Luminescent organic materials with high photostability are essential in optoelectronics, sensor, and photocatalysis applications. However, small organic molecules are generally sensitive to UV irradiation, giving rise to chemical decompositions. In this work, we demonstrate two novel CN-substituted two-dimensional sp2-carbon-linked conjugated polymers (2D CCPs) containing a chromophore triphenylene unit.

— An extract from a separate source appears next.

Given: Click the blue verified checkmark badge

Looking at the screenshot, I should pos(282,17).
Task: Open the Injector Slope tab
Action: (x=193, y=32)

The Knoevenagel polymerization between 2,3,6,7,10,11-hexakis(4-formylphenyl)triphenylene (HFPTP) and 1,4-phenylenediacetonitrile (PDAN) or 2,2′-(biphenyl-4,4′-diyl)diacetonitrile (BDAN), provides the crystalline 2D CCP-HFPTP-PDAN (2D CCP-1) and 2D CCP-HFPTP-BDAN (2D CCP-2) with dual pore structures, respectively. 2D CCP-1 and 2D CCP-2 exhibit the photoluminescence quantum yield (PLQY) up to 24.9 and 32.3%, which are the highest values among the reported 2D conjugated polymers and π-conjugated 2D covalent organic frameworks. Furthermore, compared with the well-known emissive small molecule tetrakis(carbazol-9-yl)-4,6-dicyanobenzene (4CzIPN), both 2D CCPs show superior photostability under UV irradiation for 2 h, profiting from the twisted and rigid structures of the CN-substituted vinylene linkages. The present work will trigger the further explorations of novel organic emitters embedded in 2D CCPs with high PLQY and photostability, which can be useful for optoelectronic devices.